Stored data entries:

___

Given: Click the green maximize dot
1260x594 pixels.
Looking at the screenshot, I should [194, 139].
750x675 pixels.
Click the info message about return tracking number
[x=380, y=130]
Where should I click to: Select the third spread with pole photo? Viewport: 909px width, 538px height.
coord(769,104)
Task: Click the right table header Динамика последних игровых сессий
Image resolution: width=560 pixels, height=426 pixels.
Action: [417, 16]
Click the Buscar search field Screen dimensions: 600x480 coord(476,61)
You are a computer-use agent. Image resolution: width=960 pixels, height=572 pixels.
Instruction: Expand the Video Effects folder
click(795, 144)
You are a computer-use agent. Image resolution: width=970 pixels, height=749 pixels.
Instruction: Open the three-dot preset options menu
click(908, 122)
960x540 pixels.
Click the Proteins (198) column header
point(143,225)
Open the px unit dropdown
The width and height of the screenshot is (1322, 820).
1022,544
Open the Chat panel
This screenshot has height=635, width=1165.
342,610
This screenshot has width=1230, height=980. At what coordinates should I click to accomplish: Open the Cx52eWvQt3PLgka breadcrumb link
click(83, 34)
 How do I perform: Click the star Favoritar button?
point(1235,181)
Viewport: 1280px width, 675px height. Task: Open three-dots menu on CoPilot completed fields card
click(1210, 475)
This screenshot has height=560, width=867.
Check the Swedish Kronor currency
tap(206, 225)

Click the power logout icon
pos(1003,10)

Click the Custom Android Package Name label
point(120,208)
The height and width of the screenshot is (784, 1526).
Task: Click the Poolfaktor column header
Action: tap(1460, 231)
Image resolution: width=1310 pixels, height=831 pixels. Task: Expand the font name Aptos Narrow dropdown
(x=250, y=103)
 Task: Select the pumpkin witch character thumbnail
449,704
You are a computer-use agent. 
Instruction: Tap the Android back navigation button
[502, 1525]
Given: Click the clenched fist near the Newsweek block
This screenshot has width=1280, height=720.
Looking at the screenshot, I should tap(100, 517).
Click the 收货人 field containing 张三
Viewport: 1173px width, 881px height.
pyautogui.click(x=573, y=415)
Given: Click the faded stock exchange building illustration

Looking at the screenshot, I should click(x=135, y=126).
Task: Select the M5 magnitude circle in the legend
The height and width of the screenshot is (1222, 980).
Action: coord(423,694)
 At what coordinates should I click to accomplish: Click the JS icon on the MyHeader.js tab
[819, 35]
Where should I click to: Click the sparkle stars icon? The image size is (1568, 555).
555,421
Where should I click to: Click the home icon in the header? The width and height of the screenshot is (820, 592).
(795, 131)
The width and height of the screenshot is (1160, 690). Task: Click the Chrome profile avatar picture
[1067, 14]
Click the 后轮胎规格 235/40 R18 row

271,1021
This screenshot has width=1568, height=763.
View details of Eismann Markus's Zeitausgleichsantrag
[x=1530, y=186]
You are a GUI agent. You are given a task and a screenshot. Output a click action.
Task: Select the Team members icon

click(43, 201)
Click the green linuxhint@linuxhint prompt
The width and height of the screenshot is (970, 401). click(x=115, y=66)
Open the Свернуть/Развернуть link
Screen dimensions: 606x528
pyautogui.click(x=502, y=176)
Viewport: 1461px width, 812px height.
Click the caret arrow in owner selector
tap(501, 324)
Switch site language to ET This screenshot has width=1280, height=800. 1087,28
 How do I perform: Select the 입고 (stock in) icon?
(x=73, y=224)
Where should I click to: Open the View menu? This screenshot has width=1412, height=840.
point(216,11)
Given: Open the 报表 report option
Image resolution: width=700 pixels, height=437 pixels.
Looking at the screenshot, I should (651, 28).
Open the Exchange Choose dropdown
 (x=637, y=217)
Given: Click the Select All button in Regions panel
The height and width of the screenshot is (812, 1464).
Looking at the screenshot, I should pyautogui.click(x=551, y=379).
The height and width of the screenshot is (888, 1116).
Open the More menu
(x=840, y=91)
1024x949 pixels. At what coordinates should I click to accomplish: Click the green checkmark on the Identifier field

___

■ Task to carry out
Your task is to set down exactly the lines from the line containing "The height and width of the screenshot is (812, 1464)." to the end of the data above, including both ends.

■ Task answer
The height and width of the screenshot is (812, 1464).
Looking at the screenshot, I should pyautogui.click(x=551, y=379).
The height and width of the screenshot is (888, 1116).
Open the More menu
(x=840, y=91)
1024x949 pixels. At what coordinates should I click to accomplish: Click the green checkmark on the Identifier field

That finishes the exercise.